The term “substance abuse” has historically been a term associated with “addiction”. However, every substance abuser is not an addict (as addiction is an actual disease and abuse is behavioral). I have found that oftentimes this creates confusion, apprehension and ultimately has a negative impact on "how" society views the disease of addiction, or, is willing to engage in any productive dialogue on the topic. How many times have you heard someone say…”sure...I drink (or, recreationally use some substance), but I’m not an addict”.

It is estimated that between 13 and 15% of the U.S. population suffer from actual addiction. Generally, these stats are gathered from hospital admissions of individuals whose addiction has become physically disabling or life threatening. Substance abuse on the other hand is obviously far more prevalent and individuals may abuse substances for a life time, yet be fully functioning without any major dire consequence and invisible to statistical inquiry.

Accordingly, as a collective society - what is it that we are really speaking about?

My personal opinion is that the answer to this question is that we are speaking about “impairment”. The point when substance use and/or abuse leads to actual physical impairment and consequently progresses through the chronic (and, ultimately life-threatening) stages of addiction. Although this may be a minor point, I truly believe as a society, it is imperative to properly define and direct both dialogue and research on the national level. We need to lead in what it is that researchers are actually trying to discover. Is our inquiry looking at the effect that substance use and/or abuse has both physically and mentally upon an individual? Or, are we examining substance use and/or abuse whereby an individual begins to suffer from actual physical and mental impairment and subsequent addiction? I believe it to be both. However, there is an important need to re-examine and re-direct our discussions on substance abuse, impairment and addiction and clarify how our society understands this complex multi-factorial state of being.

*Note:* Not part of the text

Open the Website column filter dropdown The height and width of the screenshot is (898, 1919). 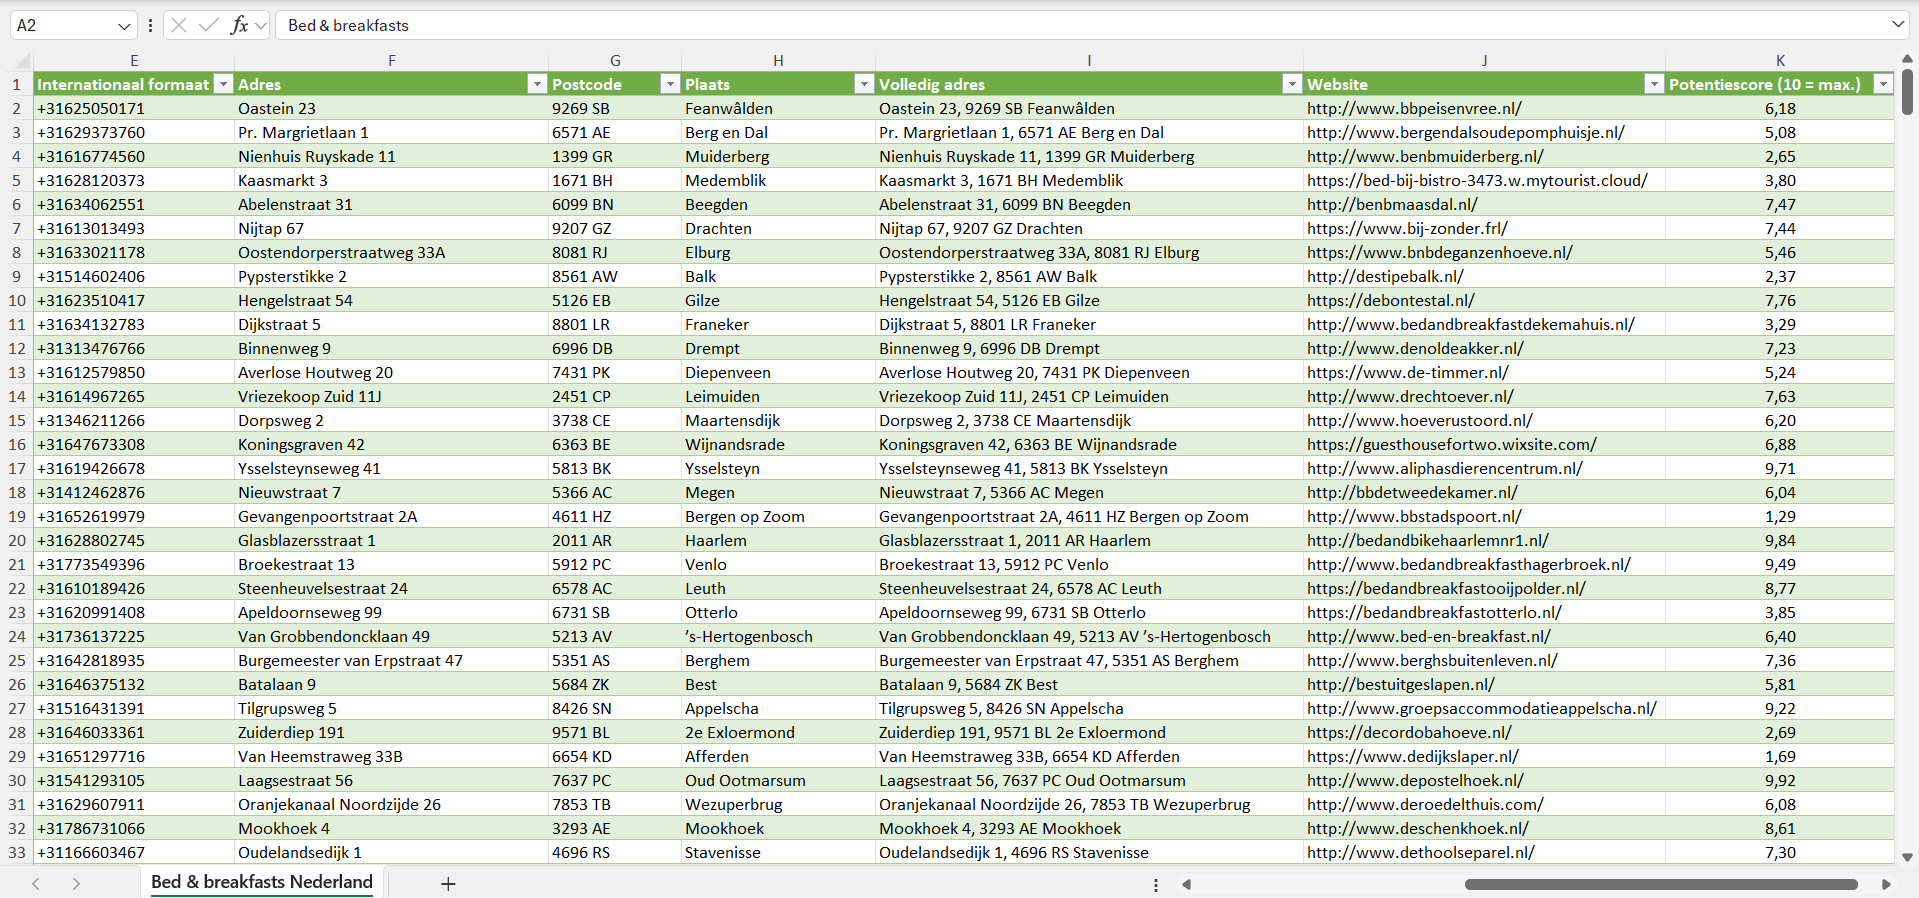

Raymond G. Ferrero III, Esq. - Addiction Recovery Legal Services, LLC

Friday, October 2, 2009

Kabul Drug Treatment and Rehabilitation Center




(PAULA BRONSTEIN, GETTY IMAGES / September 29, 2009)
Drug addicts excercise during the Wadan rehabilitation program at the Kabul Drug Treatment and Rehabilitation Center Tuesday in Kabul, Afghanistan. Since the center opened in May 2009 it has rehabilitated over 400 addicts in it's 100 bed facility with temporary funding from International Organization of Migration (IOM) and help from the Ministry of Public Health (MoPH). The program lasts for 45 days combining both detox and rehabilitation. The center houses the 2 leading organizations that offer detox programs, Wadan and Nejat. A US Department of State report 2009 states that there are an estimated two million drug users in the country with atleast 50-60,000 drug addicts in Kabul alone.